• **Assigned task**
Reproduce all of the data, making sure that no line differs from the original.

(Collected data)
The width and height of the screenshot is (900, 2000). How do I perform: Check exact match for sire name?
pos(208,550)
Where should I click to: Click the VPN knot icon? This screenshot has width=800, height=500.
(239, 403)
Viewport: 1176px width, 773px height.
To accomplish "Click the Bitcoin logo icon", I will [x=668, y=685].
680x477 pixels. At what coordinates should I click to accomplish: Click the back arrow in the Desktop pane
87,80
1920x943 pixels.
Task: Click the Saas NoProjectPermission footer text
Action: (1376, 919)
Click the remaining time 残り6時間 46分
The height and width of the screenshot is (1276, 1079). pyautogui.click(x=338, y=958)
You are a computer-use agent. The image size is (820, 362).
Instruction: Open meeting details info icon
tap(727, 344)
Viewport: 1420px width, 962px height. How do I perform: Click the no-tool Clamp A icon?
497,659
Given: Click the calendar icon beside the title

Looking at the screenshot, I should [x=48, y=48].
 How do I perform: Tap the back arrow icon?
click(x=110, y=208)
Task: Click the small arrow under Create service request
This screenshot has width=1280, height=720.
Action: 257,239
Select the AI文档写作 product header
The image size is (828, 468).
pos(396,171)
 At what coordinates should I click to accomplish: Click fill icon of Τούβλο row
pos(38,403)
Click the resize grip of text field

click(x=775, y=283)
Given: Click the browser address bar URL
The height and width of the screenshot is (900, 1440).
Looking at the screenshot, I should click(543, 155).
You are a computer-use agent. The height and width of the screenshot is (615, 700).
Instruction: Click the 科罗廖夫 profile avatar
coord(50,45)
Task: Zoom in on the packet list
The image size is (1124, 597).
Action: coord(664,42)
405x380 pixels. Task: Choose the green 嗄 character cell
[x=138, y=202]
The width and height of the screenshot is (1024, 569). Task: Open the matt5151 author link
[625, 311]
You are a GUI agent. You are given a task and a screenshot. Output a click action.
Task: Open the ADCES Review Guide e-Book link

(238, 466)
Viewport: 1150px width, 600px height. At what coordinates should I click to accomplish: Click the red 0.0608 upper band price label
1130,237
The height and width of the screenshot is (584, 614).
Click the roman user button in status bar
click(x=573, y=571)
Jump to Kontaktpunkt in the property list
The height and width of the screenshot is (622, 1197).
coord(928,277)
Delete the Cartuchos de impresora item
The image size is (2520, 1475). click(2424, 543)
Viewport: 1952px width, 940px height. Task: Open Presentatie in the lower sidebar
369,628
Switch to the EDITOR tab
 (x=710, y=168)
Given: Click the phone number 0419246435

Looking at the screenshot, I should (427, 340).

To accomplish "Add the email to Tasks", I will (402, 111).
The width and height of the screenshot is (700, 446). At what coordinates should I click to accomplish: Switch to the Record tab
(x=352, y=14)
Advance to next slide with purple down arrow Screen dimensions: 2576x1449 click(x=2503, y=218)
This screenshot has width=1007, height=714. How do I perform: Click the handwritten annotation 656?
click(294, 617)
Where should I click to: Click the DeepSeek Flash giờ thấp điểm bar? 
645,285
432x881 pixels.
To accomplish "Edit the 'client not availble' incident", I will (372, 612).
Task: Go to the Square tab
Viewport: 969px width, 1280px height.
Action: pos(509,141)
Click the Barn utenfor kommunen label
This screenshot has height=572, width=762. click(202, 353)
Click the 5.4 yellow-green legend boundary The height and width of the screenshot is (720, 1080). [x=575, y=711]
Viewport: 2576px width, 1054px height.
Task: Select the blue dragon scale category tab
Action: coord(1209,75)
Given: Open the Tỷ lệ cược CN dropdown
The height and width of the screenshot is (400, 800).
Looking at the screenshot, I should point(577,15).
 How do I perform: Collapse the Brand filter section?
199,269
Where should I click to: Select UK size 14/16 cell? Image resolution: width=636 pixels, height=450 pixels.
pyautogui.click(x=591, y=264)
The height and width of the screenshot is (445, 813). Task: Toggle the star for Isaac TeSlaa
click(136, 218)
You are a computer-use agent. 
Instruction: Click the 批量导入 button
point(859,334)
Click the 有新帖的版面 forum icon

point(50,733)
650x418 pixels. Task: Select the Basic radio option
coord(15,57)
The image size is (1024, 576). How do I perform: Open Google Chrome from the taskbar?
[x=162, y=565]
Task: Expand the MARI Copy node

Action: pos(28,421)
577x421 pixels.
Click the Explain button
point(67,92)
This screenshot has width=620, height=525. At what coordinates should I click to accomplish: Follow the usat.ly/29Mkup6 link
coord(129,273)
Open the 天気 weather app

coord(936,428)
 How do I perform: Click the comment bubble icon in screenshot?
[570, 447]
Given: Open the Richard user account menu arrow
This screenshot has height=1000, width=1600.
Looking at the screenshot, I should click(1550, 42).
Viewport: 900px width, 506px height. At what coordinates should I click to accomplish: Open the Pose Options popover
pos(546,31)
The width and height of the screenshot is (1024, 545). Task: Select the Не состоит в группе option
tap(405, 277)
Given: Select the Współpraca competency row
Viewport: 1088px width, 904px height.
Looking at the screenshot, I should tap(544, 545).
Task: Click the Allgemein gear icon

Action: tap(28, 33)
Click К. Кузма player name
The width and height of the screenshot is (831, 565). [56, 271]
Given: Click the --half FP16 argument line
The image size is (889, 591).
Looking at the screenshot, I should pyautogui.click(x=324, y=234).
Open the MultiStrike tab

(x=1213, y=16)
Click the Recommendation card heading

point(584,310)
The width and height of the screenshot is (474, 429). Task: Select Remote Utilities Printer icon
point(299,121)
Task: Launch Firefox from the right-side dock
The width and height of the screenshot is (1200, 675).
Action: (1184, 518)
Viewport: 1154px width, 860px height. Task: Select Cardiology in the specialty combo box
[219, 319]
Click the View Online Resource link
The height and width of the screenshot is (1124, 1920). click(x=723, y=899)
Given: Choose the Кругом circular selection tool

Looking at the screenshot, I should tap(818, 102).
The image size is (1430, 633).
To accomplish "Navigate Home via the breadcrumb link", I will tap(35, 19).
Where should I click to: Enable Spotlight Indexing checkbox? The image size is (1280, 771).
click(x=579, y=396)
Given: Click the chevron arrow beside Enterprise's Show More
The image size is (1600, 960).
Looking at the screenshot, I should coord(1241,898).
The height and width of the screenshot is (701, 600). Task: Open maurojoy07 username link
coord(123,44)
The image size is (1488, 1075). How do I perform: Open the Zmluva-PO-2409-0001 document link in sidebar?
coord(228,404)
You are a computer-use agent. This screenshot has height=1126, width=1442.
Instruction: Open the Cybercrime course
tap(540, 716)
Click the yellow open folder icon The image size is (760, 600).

• **Your response**
The width and height of the screenshot is (900, 2000). How do I perform: Check exact match for sire name?
pos(208,550)
Where should I click to: Click the VPN knot icon? This screenshot has width=800, height=500.
(239, 403)
Viewport: 1176px width, 773px height.
To accomplish "Click the Bitcoin logo icon", I will [x=668, y=685].
680x477 pixels. At what coordinates should I click to accomplish: Click the back arrow in the Desktop pane
87,80
1920x943 pixels.
Task: Click the Saas NoProjectPermission footer text
Action: (1376, 919)
Click the remaining time 残り6時間 46分
The height and width of the screenshot is (1276, 1079). pyautogui.click(x=338, y=958)
You are a computer-use agent. The image size is (820, 362).
Instruction: Open meeting details info icon
tap(727, 344)
Viewport: 1420px width, 962px height. How do I perform: Click the no-tool Clamp A icon?
497,659
Given: Click the calendar icon beside the title

Looking at the screenshot, I should [x=48, y=48].
 How do I perform: Tap the back arrow icon?
click(x=110, y=208)
Task: Click the small arrow under Create service request
This screenshot has width=1280, height=720.
Action: 257,239
Select the AI文档写作 product header
The image size is (828, 468).
pos(396,171)
 At what coordinates should I click to accomplish: Click fill icon of Τούβλο row
pos(38,403)
Click the resize grip of text field

click(x=775, y=283)
Given: Click the browser address bar URL
The height and width of the screenshot is (900, 1440).
Looking at the screenshot, I should click(543, 155).
You are a computer-use agent. The height and width of the screenshot is (615, 700).
Instruction: Click the 科罗廖夫 profile avatar
coord(50,45)
Task: Zoom in on the packet list
The image size is (1124, 597).
Action: coord(664,42)
405x380 pixels. Task: Choose the green 嗄 character cell
[x=138, y=202]
The width and height of the screenshot is (1024, 569). Task: Open the matt5151 author link
[625, 311]
You are a GUI agent. You are given a task and a screenshot. Output a click action.
Task: Open the ADCES Review Guide e-Book link

(238, 466)
Viewport: 1150px width, 600px height. At what coordinates should I click to accomplish: Click the red 0.0608 upper band price label
1130,237
The height and width of the screenshot is (584, 614).
Click the roman user button in status bar
click(x=573, y=571)
Jump to Kontaktpunkt in the property list
The height and width of the screenshot is (622, 1197).
coord(928,277)
Delete the Cartuchos de impresora item
The image size is (2520, 1475). click(2424, 543)
Viewport: 1952px width, 940px height. Task: Open Presentatie in the lower sidebar
369,628
Switch to the EDITOR tab
 (x=710, y=168)
Given: Click the phone number 0419246435

Looking at the screenshot, I should (427, 340).

To accomplish "Add the email to Tasks", I will (402, 111).
The width and height of the screenshot is (700, 446). At what coordinates should I click to accomplish: Switch to the Record tab
(x=352, y=14)
Advance to next slide with purple down arrow Screen dimensions: 2576x1449 click(x=2503, y=218)
This screenshot has width=1007, height=714. How do I perform: Click the handwritten annotation 656?
click(294, 617)
Where should I click to: Click the DeepSeek Flash giờ thấp điểm bar? 
645,285
432x881 pixels.
To accomplish "Edit the 'client not availble' incident", I will (372, 612).
Task: Go to the Square tab
Viewport: 969px width, 1280px height.
Action: pos(509,141)
Click the Barn utenfor kommunen label
This screenshot has height=572, width=762. click(202, 353)
Click the 5.4 yellow-green legend boundary The height and width of the screenshot is (720, 1080). [x=575, y=711]
Viewport: 2576px width, 1054px height.
Task: Select the blue dragon scale category tab
Action: coord(1209,75)
Given: Open the Tỷ lệ cược CN dropdown
The height and width of the screenshot is (400, 800).
Looking at the screenshot, I should point(577,15).
 How do I perform: Collapse the Brand filter section?
199,269
Where should I click to: Select UK size 14/16 cell? Image resolution: width=636 pixels, height=450 pixels.
pyautogui.click(x=591, y=264)
The height and width of the screenshot is (445, 813). Task: Toggle the star for Isaac TeSlaa
click(136, 218)
You are a computer-use agent. 
Instruction: Click the 批量导入 button
point(859,334)
Click the 有新帖的版面 forum icon

point(50,733)
650x418 pixels. Task: Select the Basic radio option
coord(15,57)
The image size is (1024, 576). How do I perform: Open Google Chrome from the taskbar?
[x=162, y=565]
Task: Expand the MARI Copy node

Action: pos(28,421)
577x421 pixels.
Click the Explain button
point(67,92)
This screenshot has width=620, height=525. At what coordinates should I click to accomplish: Follow the usat.ly/29Mkup6 link
coord(129,273)
Open the 天気 weather app

coord(936,428)
 How do I perform: Click the comment bubble icon in screenshot?
[570, 447]
Given: Open the Richard user account menu arrow
This screenshot has height=1000, width=1600.
Looking at the screenshot, I should click(1550, 42).
Viewport: 900px width, 506px height. At what coordinates should I click to accomplish: Open the Pose Options popover
pos(546,31)
The width and height of the screenshot is (1024, 545). Task: Select the Не состоит в группе option
tap(405, 277)
Given: Select the Współpraca competency row
Viewport: 1088px width, 904px height.
Looking at the screenshot, I should tap(544, 545).
Task: Click the Allgemein gear icon

Action: tap(28, 33)
Click К. Кузма player name
The width and height of the screenshot is (831, 565). [56, 271]
Given: Click the --half FP16 argument line
The image size is (889, 591).
Looking at the screenshot, I should pyautogui.click(x=324, y=234).
Open the MultiStrike tab

(x=1213, y=16)
Click the Recommendation card heading

point(584,310)
The width and height of the screenshot is (474, 429). Task: Select Remote Utilities Printer icon
point(299,121)
Task: Launch Firefox from the right-side dock
The width and height of the screenshot is (1200, 675).
Action: (1184, 518)
Viewport: 1154px width, 860px height. Task: Select Cardiology in the specialty combo box
[219, 319]
Click the View Online Resource link
The height and width of the screenshot is (1124, 1920). click(x=723, y=899)
Given: Choose the Кругом circular selection tool

Looking at the screenshot, I should tap(818, 102).
The image size is (1430, 633).
To accomplish "Navigate Home via the breadcrumb link", I will tap(35, 19).
Where should I click to: Enable Spotlight Indexing checkbox? The image size is (1280, 771).
click(x=579, y=396)
Given: Click the chevron arrow beside Enterprise's Show More
The image size is (1600, 960).
Looking at the screenshot, I should coord(1241,898).
The height and width of the screenshot is (701, 600). Task: Open maurojoy07 username link
coord(123,44)
The image size is (1488, 1075). How do I perform: Open the Zmluva-PO-2409-0001 document link in sidebar?
coord(228,404)
You are a computer-use agent. This screenshot has height=1126, width=1442.
Instruction: Open the Cybercrime course
tap(540, 716)
Click the yellow open folder icon The image size is (760, 600).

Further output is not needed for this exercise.